Na audiência de hoje, a juíza auxiliar de Alexandre de Moraes informou o tenente-coronel a respeito das condições que deverá cumprir no regime aberto.  

São elas: proibição de sair da comarca e recolhimento domiciliar no período noturno (entre às 20h e 6h); obrigação de comparecer semanalmente no Juízo do DF; proibição de sair do país, de portar arma de fogo, de usar redes sociais e de ter contato com outros réus do núcleo 1.  

 

 

Na audiência, a defesa de Cid reforçou o pedido de extinção da pena, mas lhe foi dito que a petição ainda será analisada por Moraes.  

Na decisão que determinou o início do cumprimento de pena para o militar, Moraes pediu que fosse realizada a contagem do período em que Cid ficou preso provisoriamente. O número de dias será descontado da pena que o tenente-coronel precisa cumprir. 
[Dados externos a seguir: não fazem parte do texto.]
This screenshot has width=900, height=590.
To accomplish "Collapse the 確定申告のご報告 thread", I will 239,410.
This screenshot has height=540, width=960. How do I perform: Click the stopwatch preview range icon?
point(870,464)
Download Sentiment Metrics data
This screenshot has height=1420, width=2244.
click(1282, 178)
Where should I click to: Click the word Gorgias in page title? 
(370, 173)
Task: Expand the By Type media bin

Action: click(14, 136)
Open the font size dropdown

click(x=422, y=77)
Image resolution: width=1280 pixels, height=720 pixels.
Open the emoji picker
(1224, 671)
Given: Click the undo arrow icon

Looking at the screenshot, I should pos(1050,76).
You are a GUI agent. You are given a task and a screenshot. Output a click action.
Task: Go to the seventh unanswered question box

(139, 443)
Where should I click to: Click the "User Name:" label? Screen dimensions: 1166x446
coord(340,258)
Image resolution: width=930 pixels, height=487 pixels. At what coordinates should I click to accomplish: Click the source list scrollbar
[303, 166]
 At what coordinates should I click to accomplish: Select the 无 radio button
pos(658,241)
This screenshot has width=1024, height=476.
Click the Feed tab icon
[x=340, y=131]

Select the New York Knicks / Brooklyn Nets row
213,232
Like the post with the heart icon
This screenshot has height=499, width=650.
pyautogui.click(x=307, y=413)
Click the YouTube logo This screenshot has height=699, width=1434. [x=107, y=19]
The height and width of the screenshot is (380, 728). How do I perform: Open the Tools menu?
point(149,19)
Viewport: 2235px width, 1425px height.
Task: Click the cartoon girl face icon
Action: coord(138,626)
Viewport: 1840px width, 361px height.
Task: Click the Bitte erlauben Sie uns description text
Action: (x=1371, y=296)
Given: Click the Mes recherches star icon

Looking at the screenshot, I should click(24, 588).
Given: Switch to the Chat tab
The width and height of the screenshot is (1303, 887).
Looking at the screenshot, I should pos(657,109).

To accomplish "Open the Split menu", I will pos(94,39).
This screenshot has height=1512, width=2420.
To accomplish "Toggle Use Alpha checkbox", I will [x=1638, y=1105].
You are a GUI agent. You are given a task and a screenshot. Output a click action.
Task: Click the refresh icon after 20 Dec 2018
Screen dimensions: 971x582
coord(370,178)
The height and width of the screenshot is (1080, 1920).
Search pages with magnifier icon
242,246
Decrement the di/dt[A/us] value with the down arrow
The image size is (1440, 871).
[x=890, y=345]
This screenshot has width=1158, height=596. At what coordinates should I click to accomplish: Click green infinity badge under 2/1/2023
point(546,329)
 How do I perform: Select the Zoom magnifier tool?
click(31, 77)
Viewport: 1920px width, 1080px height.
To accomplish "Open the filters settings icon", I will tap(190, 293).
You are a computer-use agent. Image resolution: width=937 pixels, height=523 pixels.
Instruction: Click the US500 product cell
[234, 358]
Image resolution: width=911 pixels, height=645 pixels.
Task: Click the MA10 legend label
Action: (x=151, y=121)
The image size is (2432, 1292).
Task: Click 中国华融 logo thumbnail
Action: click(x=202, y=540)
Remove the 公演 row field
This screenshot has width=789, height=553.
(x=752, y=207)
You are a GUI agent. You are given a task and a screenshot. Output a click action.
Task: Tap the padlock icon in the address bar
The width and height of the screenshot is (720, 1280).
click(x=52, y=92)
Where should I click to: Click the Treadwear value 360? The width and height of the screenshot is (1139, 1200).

O tenente-coronel ficou preso preventivamente entre 3 de maio de 2023 e 8 de setembro do mesmo ano, totalizando 4 meses e 5 dias. No entanto, está há dois anos e cinco meses cumprindo medidas restritivas de liberdade, como o uso da tornozeleira.  

A defesa pediu que essas medidas sejam consideradas na contagem de abatimento da pena, mencionando decisões semelhantes já proferidas no STJ (Superior Tribunal de Justiça).